Windows Local Admin Access Options with Microsoft 365

Dec 26 2024 - Local Admin for Windows clients is still a must for IT staff even in a cloud environment like Microsoft 365. With guidance for GCC High and CMMC.

Zero trust and best practices in an IT shop with Windows client devices have practical rules on avoiding local administrator access, there are still legitimate reasons to need that access. There are several ways to accomplish this, but often implemented with overlapping configurations and overprivileged to many IT staff and users.

In this post, we’ll focus on the capabilities currently available with Entra ID and Intune.

Table of Contents

• Local user group membership via Command Line
• Local administrators group on Microsoft Entra joined devices
• Local user group membership with Intune
• Windows Local Administrator Password Solution in Microsoft Entra ID
• Which solutions is right for me?

Local user group membership via Command Line

This approach is handy if you need to add a given user local admin to a given Windows client. You see this frequently if the user is a developer, IT engineer, or other user that needs local admin rights permanently on that device, or perhaps a short period of time.

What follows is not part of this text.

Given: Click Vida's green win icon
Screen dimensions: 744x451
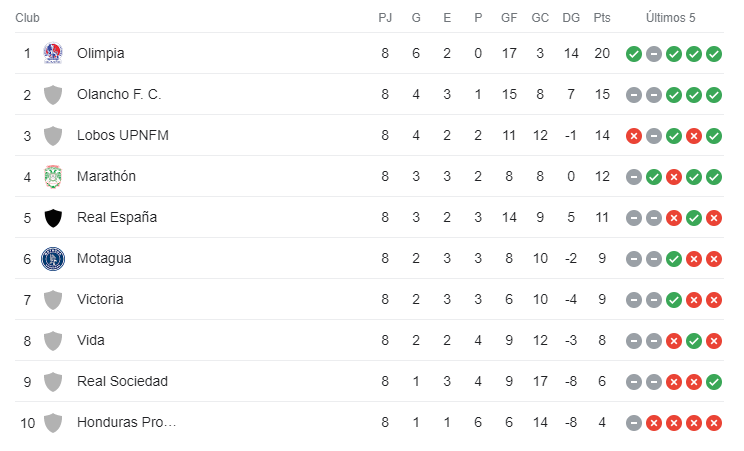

Here is an example of how to add a user to the local administrators group via command line:

# Note: AzureAD is always the prefix before \UserUpn
net localgroup administrators /add "AzureAD\UserUpn"

Here is an example of how to add a user to the local administrators group via command line:

# Note: Contoso is the domain name
net localgroup administrators /add "Contoso\username"

This is NOT recommended as a regular practice for device management. https://learn.microsoft.com/en-us/entra/identity/devices/assign-local-admin#manually-elevate-a-user-on-a-device

Local administrators group on Microsoft Entra joined devices

As devices join Entra, we can configure specific users and groups to also be local administrators. This can work in combination with Entra Privileged Identity Management, but that needs both a license and configuration to make the best use of it.

If you’re using Microsoft 365 Business suite licensing, then you don’t have this unless those users that would use PIM have an additional license (e.g. Entra ID P2). Let’s say you don’t have licensing for PIM, then local admin assignment by defining which users are in the Device Management role, or you can directly assign by user but that’s not recommended), is your option here. https://learn.microsoft.com/en-us/entra/identity/devices/assign-local-admin

This option will impact all devices within the tenant.

Local user group membership with Intune

If you have Intune managed devices, you can create a configuration policy via Account Protection that defines which users or group of users to be added to a given local group (in this case Administrators). https://learn.microsoft.com/en-us/mem/intune/protect/endpoint-security-account-protection-policy#manage-local-groups-on-windows-devices This option can be scoped to specific devices. You’d need to create a policy and associated security group that targets the devices you want to target. This would support having specific IT staff to be listed in the policy and target devices based on the security group.

The following link provides additional information on using this type of policy: https://learn.microsoft.com/en-us/entra/identity/devices/assign-local-admin#manage-administrator-privileges-using-microsoft-entra-groups-preview

One important note found in the link above is: Managing local administrators using Microsoft Entra groups isn’t applicable to Microsoft Entra hybrid joined or Microsoft Entra registered devices.

I’m thinking it’s because:

1. Microsoft Entra hybrid joined: Leverage Local Active Directory based access
2. Microsoft Entra registered devices: Probably a BYOD and thus being a local admin for a personal computer isn’t what we’d want

Windows Local Administrator Password Solution in Microsoft Entra ID

The good news is that the Windows Local Administrator Password Solution (LAPS) is included in all tiers of Entra ID! This will enable Entra IT to manage and store the local admin password (including rotating passwords) across all of your Windows clients.

Configuration of this is pushed either via an Intune policy, Group Policy, or local device policy (in case you don’t have an Intune license or local Active Directory).

https://learn.microsoft.com/en-us/entra/identity/devices/howto-manage-local-admin-passwords

If you followed previous best practices of disabling or renaming the local administrator account, you’ll need to undo that. Or you can use a new local username but you’ll have to create that before you enable LAPS and tell LAPS of that account.

Which solutions is right for me?

The answer is probably a combination depending on your organizational structure (different IT teams), environment (cloud only or hybrid), and licensing.

At the very least, I highly recommend deploying Windows LAPS. It’s free and easy to manage which I previously posted on. It’s a great way to manage local admin passwords across all your Windows clients.